Our Strategy is Working – Aer Lingus is a Strong and Profitable Business
“Our strategy is working. We have re-engineered our business model, focussing on revenue management, imposing cost discipline and driving a recovery in profitability and performance.
“Since 2009, Aer Lingus’ new management team has delivered significant and successful change by repositioning our operating model to a demand-led value carrier with cost efficient network extensions through partnerships and code shares.
“Due to its relentless focus on cost, Aer Lingus is transforming into a leaner, more efficient business. Since 2009 Greenfield programme savings of €95.8 million have been delivered and we are on track to achieve our targeted cost savings.
“This has resulted in a significant improvement in operational and financial performance, driving a turnaround in operating result since 2009 of approximately €130 million.
“In 2011 … we delivered another year of strong profitability in a tough economic environment, resulting in an operating profit, before net exceptional items, of €49.1 million.
“Aer Lingus’ business is seasonal and typically loss making in the first half and profitable in the second half of the year, which reflects the peak travel period in the summer months. Today Aer Lingus released its results for the six months ended 30 June 2012 reporting an operating loss, before net exceptional items, of €4.4 million representing a significant improvement on the €26.8 million operating loss, before net exceptional items, for the comparable period in 2011. Revenues are up 10.1 per cent on 2011, with mainline passenger numbers up 3.4 per cent and average yields up 6.3 per cent, with long haul being particularly strong.
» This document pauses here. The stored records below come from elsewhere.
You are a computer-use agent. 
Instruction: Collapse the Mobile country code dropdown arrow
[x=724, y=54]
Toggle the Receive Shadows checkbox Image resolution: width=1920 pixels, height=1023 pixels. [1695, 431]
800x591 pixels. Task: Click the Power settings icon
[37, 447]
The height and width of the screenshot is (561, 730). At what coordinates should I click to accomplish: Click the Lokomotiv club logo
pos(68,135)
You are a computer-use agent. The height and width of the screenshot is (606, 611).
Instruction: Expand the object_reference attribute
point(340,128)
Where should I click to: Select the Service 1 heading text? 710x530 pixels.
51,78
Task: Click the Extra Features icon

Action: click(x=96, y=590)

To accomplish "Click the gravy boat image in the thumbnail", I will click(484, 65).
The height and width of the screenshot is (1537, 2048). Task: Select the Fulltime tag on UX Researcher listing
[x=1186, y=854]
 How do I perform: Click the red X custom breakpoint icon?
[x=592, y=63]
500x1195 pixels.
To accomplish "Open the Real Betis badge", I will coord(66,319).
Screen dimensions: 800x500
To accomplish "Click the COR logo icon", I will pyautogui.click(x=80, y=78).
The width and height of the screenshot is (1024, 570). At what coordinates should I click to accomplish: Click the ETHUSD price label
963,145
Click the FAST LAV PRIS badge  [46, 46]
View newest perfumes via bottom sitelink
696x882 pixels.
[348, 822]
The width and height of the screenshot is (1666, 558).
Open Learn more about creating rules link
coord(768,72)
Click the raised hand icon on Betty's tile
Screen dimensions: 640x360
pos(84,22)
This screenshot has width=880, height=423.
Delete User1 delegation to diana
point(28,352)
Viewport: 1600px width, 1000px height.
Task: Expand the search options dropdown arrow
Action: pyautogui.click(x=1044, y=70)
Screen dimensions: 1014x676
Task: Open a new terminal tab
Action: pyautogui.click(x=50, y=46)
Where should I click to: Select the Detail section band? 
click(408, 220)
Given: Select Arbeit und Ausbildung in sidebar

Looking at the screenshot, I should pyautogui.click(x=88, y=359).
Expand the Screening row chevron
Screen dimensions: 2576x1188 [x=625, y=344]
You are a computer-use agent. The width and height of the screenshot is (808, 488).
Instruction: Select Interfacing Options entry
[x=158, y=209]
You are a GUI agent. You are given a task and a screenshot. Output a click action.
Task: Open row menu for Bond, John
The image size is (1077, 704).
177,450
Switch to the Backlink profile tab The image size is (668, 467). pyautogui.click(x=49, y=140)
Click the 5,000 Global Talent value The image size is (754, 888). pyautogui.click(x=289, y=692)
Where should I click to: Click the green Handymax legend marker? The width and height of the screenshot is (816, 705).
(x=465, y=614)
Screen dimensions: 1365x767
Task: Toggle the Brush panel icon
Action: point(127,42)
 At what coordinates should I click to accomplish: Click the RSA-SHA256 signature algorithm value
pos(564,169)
Total revenues were €57.2 million higher than 2011, fuel costs were up €38.3 million with other costs overall in line with last year. Gross cash was €1,049.9 million and debt €572.2 million at 30 June 2012. If current trends continue, Aer Lingus’ operating profit, before net exceptional items, for 2012 will be at least that achieved in 2011 (€49.1 million).
“On 4 May 2012 Aer Lingus announced a change to its dividend policy and today paid a dividend of 3 cent per share, illustrating the Board and management team’s commitment to building shareholder value.
“Unlike the clear strategy that the Aer Lingus management team has set out and is delivering upon, Ryanair has not comprehensively disclosed its intentions regarding the future business and strategy of Aer Lingus.
“The Aer Lingus management team has proved that it can deliver in a difficult economic environment and the management team is committed to its strategy and to building the business in the future.
Ryanair’s Offer Fundamentally Undervalues Aer Lingus
“Aer Lingus is a robust and profitable airline with a proven business model, a strong balance sheet and an internationally recognised brand. Aer Lingus owns valuable assets, has over €1 billion of gross cash, is increasing its revenues and is engaged in ongoing cost saving initiatives, all of which are delivering enhanced and sustained profitability. Ryanair’s Offer to acquire control of the company for €1.30 per share fundamentally undervalues Aer Lingus and represents a significant discount to the intrinsic value of the business.
“Ryanair’s Offer of €1.30 per Aer Lingus share represents:
- A discount of 34 per cent to Aer Lingus’ gross cash per share of €1.96 (total €1,049.9 million) – the gross cash on Aer Lingus’ balance sheet more than pays for Ryanair’s Offer
- A discount of 12 per cent to Aer Lingus’ Net Asset Value per share of €1.48 based on the NAV shown in the 30 June 2012 balance sheet – this NAV does not attribute any value to either our attractive slot portfolio or brand
- A 2011 adjusted EV/EBITDAR multiple of 4.2x, a 30 per cent discount to the average trading multiple of Aer Lingus’ traded peers of 6.0x
“Ryanair’s Offer attributes no value to the valuable slots that the Group holds at London Heathrow, New York JFK and Dublin airports nor to the partnership and code sharing arrangements Aer Lingus enjoys with other airlines.”